== Segment start ==

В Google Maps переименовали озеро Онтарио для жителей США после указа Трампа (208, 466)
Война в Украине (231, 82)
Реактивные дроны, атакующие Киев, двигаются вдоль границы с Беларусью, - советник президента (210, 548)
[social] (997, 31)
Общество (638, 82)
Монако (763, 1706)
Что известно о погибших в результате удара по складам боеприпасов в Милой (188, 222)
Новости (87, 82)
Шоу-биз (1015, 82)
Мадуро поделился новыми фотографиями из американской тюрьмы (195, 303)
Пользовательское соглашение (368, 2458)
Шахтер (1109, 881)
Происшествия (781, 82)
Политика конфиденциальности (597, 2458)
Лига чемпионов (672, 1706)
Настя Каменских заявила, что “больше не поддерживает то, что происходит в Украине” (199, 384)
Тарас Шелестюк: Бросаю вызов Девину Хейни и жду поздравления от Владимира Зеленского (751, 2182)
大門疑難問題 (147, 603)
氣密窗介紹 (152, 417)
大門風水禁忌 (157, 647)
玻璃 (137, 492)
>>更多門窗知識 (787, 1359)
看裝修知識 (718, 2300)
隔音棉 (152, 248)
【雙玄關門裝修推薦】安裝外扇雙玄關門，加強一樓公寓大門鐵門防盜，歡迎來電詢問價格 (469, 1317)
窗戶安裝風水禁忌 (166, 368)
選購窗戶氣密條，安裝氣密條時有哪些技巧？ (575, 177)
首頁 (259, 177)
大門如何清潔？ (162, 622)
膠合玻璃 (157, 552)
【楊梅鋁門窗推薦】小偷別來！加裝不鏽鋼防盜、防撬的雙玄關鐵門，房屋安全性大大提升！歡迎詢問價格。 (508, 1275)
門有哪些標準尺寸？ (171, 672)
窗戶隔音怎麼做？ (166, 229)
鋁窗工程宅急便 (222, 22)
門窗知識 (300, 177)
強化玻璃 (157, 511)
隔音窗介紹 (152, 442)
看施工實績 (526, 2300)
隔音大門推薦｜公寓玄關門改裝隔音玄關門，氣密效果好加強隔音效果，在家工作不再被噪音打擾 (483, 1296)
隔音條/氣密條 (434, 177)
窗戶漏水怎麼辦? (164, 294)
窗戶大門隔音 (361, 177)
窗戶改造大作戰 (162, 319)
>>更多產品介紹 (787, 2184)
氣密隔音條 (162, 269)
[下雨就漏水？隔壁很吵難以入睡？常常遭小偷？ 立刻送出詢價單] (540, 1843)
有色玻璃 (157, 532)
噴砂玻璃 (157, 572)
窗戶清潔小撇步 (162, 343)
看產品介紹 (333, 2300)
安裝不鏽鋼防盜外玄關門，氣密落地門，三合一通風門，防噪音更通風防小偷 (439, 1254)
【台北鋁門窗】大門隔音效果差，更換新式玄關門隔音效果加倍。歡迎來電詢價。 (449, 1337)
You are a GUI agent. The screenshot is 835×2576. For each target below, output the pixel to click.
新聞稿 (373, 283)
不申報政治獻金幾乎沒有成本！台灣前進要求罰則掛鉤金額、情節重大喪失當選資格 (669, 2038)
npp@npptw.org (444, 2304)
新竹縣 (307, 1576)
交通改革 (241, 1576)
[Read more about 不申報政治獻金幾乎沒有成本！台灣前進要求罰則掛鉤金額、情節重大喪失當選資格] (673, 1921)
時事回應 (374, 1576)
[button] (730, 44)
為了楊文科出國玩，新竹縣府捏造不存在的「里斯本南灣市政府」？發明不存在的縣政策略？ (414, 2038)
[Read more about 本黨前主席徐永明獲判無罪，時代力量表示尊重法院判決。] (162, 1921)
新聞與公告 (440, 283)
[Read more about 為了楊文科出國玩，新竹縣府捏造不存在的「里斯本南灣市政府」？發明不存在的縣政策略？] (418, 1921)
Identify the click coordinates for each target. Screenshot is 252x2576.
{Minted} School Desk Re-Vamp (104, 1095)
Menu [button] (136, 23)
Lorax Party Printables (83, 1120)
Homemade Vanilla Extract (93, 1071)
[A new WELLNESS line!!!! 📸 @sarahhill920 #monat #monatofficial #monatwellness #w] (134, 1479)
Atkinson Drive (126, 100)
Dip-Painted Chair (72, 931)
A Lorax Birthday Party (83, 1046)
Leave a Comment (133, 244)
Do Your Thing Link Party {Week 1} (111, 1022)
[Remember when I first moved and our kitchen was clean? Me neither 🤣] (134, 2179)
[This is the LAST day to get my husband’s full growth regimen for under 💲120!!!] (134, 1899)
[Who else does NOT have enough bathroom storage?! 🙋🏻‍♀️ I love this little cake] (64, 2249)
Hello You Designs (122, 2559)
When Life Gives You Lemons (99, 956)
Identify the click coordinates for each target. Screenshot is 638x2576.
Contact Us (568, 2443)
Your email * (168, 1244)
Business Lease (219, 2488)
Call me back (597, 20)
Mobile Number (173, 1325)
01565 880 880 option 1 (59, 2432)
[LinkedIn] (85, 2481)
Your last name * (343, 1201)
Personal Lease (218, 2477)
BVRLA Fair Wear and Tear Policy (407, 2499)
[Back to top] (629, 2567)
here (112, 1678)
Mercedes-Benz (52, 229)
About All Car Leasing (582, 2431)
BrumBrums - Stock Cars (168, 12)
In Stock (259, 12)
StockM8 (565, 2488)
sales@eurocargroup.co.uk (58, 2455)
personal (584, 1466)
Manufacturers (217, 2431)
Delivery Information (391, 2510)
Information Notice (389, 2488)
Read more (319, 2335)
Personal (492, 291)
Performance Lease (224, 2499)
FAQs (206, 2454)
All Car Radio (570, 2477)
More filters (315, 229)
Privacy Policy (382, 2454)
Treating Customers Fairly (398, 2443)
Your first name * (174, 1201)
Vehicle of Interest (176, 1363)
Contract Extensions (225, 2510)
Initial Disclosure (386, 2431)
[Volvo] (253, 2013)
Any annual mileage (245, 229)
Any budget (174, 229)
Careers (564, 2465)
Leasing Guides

== Segment end ==

→ **PROBLEM**
Out of the data above, set down the lines from the one with "[LinkedIn] (85, 2481)" to the one with "personal (584, 1466)", both included, exactly as written and with no additions.

→ **RESPONSE TO THIS EXERCISE**
[LinkedIn] (85, 2481)
Your last name * (343, 1201)
Personal Lease (218, 2477)
BVRLA Fair Wear and Tear Policy (407, 2499)
[Back to top] (629, 2567)
here (112, 1678)
Mercedes-Benz (52, 229)
About All Car Leasing (582, 2431)
BrumBrums - Stock Cars (168, 12)
In Stock (259, 12)
StockM8 (565, 2488)
sales@eurocargroup.co.uk (58, 2455)
personal (584, 1466)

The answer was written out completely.